All of the recent stock market volatility has stimulated an interest in dividend stocks. Many people are exploring how they can earn a stable income using dividend stocks, since they still pay out, even in a down stock market. Many dividend companies have solid fundamentals, and are cash rich enough that they can share some of their profits with others.
However, just because a company is rolling in cash doesn’t mean that it is sharing some of its good fortune with shareholders through dividends. Here are some of the most famous, cash-rich companies that hold back when it comes to paying dividends:
- MSI: Motorola Solutions, Inc. has plenty of cash from its ventures, but doesn’t usually pay much back to its shareholders in the form of dividends.
- EBAY: eBay Inc. is still going fairly strong, and it still has plenty of cash, even though it is famous for making acquisitions and mergers. However, the company doesn’t feel it necessary to share.
- MA & V: MasterCard and Visa, the credit card payment processing giants, have a solid business model (nearly everyone uses their branded credit cards and debit cards) and loads of cash, but are pretty stingy with the dividends.
- AAPL: Apple is, perhaps, the most famous of cash-rich companies that don’t pay dividends. The sheer amount of cash that Apple has would be enough to provide a generous one-time dividend for shareholders, or even set up a quarterly or annual dividend. (The company might need to offer a dividend if investors begin leaving if Apple doesn’t do as well without its visionary leader, Steve Jobs.)
These companies might do well to return some of their cash to shareholders.
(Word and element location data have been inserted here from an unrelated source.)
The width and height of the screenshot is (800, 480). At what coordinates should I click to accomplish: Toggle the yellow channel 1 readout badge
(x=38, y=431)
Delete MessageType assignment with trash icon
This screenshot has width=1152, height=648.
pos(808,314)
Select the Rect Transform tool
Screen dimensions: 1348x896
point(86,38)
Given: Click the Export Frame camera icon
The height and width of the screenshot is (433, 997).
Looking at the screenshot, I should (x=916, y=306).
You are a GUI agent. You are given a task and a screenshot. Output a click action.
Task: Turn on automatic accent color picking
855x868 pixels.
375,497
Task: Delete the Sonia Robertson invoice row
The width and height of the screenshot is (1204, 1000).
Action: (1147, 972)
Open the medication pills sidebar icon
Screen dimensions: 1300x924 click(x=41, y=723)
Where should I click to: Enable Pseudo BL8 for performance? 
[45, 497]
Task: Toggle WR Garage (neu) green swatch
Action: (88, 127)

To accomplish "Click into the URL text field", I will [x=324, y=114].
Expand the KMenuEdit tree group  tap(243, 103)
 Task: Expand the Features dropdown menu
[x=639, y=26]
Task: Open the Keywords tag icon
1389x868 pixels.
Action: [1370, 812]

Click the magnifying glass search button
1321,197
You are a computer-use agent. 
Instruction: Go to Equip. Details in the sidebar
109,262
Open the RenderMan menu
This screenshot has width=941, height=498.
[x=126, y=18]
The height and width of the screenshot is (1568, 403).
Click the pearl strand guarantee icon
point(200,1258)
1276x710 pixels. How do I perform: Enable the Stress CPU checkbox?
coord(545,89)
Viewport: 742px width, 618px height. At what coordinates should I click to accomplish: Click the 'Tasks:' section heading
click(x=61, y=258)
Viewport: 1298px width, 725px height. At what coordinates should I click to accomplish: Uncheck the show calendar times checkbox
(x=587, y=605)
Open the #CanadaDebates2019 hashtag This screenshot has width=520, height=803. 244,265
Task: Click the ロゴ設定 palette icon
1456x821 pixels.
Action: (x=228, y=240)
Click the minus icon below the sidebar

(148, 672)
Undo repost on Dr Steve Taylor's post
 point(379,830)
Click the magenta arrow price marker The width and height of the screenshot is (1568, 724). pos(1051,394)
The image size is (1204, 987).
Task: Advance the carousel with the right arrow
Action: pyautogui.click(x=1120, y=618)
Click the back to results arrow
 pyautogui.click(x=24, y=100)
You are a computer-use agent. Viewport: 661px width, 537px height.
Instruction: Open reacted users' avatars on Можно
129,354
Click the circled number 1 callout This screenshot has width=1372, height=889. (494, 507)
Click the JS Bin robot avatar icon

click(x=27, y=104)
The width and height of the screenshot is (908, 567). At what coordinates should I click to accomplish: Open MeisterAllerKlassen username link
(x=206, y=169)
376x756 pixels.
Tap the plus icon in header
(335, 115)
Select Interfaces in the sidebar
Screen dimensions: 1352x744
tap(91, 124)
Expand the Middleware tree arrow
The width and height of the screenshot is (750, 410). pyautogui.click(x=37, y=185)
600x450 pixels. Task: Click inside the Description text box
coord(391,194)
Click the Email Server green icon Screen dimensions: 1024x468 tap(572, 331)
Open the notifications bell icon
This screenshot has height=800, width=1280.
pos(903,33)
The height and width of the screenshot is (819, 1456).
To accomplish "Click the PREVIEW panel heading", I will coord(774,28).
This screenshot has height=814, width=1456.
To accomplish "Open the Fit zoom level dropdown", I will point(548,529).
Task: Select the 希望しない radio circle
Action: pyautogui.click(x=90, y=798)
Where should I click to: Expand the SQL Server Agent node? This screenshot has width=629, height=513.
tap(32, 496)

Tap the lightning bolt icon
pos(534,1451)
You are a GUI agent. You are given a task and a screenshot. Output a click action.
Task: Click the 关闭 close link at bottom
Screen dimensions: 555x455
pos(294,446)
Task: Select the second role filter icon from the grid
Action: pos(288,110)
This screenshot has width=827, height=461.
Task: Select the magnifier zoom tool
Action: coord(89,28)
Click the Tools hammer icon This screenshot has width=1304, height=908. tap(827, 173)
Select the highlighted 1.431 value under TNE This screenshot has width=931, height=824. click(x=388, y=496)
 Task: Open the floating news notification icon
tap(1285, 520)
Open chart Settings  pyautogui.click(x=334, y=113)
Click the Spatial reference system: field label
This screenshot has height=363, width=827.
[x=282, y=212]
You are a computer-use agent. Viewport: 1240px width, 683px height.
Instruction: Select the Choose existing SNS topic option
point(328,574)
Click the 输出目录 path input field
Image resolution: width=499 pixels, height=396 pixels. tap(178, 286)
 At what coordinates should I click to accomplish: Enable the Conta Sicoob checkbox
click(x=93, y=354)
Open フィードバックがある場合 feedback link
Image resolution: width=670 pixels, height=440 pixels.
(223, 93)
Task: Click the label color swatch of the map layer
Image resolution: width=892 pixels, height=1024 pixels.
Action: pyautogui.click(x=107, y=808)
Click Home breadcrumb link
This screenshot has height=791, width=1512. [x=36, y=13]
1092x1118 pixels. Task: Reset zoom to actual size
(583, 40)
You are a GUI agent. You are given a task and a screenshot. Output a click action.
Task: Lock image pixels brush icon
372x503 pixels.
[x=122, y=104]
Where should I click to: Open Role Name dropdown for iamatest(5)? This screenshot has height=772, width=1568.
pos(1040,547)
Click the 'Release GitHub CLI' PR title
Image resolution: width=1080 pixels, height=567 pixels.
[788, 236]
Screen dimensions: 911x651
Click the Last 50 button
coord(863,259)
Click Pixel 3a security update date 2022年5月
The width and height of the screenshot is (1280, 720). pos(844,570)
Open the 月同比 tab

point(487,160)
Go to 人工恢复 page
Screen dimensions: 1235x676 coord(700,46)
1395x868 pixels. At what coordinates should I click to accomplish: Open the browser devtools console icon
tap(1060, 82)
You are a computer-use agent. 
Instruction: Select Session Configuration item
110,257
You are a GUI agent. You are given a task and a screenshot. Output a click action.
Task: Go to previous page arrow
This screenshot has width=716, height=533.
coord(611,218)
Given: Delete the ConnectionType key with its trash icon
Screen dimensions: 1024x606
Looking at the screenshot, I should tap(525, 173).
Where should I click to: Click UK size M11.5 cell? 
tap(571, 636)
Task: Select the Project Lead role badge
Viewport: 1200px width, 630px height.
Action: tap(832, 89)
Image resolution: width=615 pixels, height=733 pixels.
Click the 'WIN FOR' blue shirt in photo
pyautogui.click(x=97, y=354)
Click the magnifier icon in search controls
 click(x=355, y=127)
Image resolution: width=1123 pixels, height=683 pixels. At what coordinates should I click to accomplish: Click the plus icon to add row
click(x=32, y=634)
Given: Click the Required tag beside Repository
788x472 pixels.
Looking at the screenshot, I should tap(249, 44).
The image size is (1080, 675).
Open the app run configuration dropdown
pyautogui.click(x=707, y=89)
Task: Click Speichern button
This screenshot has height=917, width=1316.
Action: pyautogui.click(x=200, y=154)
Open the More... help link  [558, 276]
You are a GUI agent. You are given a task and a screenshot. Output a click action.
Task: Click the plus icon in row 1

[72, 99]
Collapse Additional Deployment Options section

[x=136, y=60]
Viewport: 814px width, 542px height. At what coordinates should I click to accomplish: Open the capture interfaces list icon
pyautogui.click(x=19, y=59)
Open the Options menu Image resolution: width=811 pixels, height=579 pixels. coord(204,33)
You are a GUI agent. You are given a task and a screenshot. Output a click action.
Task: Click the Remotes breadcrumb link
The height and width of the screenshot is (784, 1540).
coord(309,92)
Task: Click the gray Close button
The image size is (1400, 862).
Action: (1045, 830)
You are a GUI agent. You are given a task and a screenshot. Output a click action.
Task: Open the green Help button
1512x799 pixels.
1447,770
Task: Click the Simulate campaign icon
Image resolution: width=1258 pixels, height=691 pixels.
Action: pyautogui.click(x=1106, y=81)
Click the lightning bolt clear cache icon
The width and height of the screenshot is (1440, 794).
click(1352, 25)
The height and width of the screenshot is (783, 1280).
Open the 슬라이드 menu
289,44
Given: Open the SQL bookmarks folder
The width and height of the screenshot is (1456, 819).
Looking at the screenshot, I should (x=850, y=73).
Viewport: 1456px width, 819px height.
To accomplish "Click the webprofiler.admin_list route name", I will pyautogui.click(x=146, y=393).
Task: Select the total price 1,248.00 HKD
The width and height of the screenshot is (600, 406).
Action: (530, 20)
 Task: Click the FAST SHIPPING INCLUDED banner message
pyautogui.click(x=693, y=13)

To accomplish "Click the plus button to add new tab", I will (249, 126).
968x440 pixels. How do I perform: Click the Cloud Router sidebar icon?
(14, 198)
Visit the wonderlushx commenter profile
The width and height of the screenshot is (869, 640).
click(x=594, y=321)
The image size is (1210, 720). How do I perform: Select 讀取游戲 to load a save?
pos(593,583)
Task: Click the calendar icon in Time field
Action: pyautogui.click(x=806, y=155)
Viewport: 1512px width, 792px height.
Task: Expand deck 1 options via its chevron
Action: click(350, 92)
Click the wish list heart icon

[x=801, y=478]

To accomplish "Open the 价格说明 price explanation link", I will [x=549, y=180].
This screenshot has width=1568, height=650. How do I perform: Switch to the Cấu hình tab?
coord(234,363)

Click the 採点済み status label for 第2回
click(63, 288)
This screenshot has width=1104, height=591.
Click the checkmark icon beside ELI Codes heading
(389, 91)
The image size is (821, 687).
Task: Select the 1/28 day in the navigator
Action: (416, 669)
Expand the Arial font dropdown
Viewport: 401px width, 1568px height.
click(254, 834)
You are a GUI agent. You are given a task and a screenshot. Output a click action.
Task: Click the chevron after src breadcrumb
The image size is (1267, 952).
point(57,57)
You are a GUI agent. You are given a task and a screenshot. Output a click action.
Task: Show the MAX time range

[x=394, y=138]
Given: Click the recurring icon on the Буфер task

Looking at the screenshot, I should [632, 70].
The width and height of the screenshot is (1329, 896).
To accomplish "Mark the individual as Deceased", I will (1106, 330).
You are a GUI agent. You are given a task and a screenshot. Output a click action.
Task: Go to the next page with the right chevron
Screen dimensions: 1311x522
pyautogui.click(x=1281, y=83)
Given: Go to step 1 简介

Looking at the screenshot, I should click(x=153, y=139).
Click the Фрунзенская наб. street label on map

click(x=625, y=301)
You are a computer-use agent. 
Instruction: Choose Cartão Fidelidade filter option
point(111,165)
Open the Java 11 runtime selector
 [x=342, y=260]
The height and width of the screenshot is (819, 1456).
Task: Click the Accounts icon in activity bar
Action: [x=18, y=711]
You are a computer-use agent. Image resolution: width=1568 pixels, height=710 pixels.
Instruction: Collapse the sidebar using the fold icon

Even in these tough economic times, these are companies that tend to do reasonably well – and are likely to weather most market storms.
How Companies Can Benefit from Paying Dividends
One of the biggest ways that companies can benefit from paying dividends is by attracting investors. More investors means higher share prices. Indeed, dividend stocks usually do well, out-performing non-dividend paying stocks during tough economic times. This is because investors stay in because of the dividend payment, and new investors, looking for solid buys and perhaps a little income, are willing to make purchases.
A company doesn’t even have to offer a regular dividend to benefit from a short-term boost in share price. Can you imagine how excited investors would be if Apple announced that it was going to offer a special, one-time dividend? The rush to pile into Apple by the ex-dividend date would be massive.
You can probably think of several solid, cash-rich companies that you would like to see offer a dividend. And, perhaps it’s time for these companies to wake up and see the way things are going. Dividend stocks are in demand, and they are doing reasonably well. Some of these companies might do well to consider rewarding shareholders with some sort of dividend.